Molfile is one of the most widely-used information exchange formats in cheminformatics. Like many formats and toolkits, the V2000 molfile format supports monovalent hydrogen suppression, meaning that hydrogens and bonds to them may exist despite their absence from the molecular graph. This capability raises questions around how exactly suppressed hydrogens should be read and written. This article documents the molfile format's peculiar and obscure, yet rigorous support for suppressed hydrogens.
Hydrogen outnumbers every other element, including carbon, in many organic molecules. At the same time, nearly all hydrogens are monovalent, meaning that they connect to their parents through two-electron, two-atom bonds. These two properties, ubiquity and monovalence, have lead to the widespread and longstanding optimization called hydrogen suppression.
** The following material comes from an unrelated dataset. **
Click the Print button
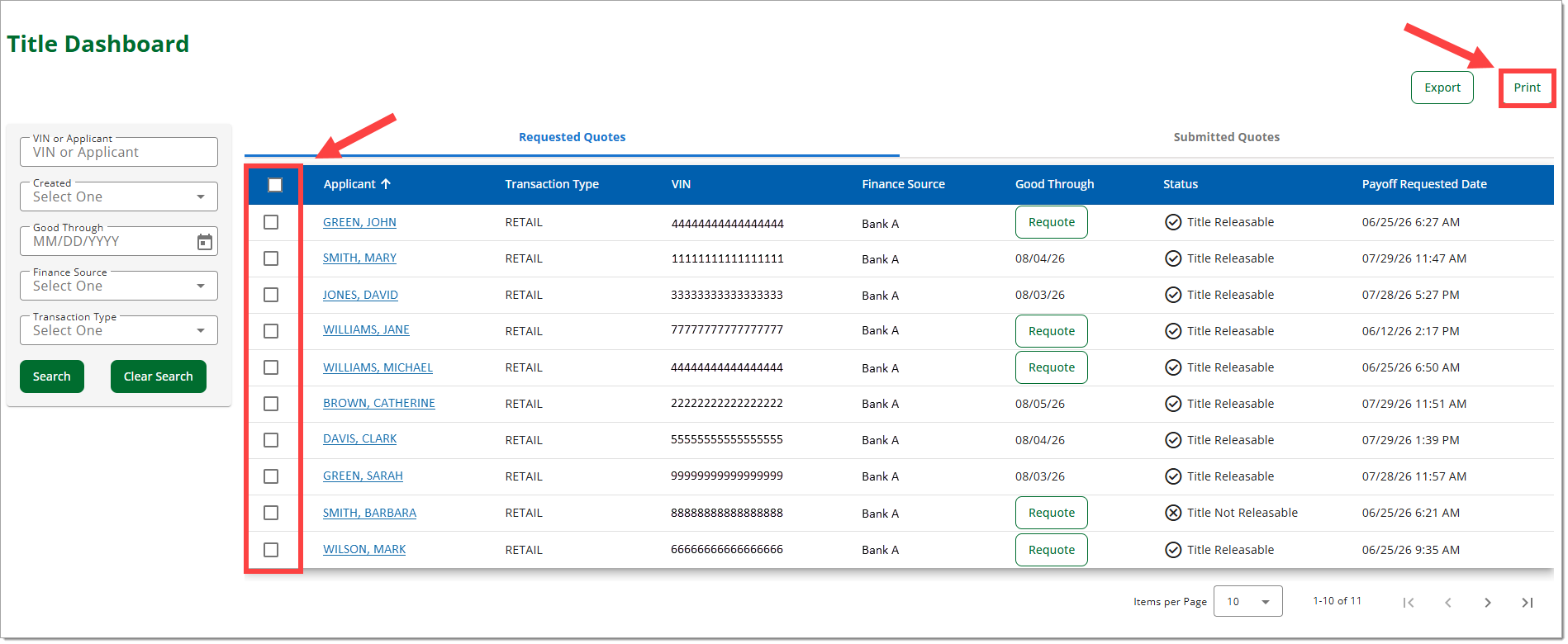The width and height of the screenshot is (1568, 644). pos(1527,88)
Hydrogen suppression is the practice of eliding hydrogens as nodes in a molecular graph. Effective use of hydrogen suppression demands robust methods for encoding and decoding hydrogen counts. A lot is at stake, as evidenced by the large number of molecular properties that depend on accurate hydrogen counts, including molecular weight, molecular formula, hydrogen bond donor count, and numerous descriptors and fingerprint schemes.
Two modes of hydrogen suppression are possible, each differing in how hydrogen count is reconstructed:
- Implicit Hydrogen. The hydrogen count is determined algorithmically.
- Virtual Hydrogen. The hydrogen count is encoded by an atomic integer attribute.
The molfile format supports both modes of hydrogen suppression, albeit idiosyncratically and somewhat covertly.
Two authoritative documents, both published by corporate sponsor BIOVIA, specify the molfile format:
- CTfile Formats. Describes V2000 molfile syntax.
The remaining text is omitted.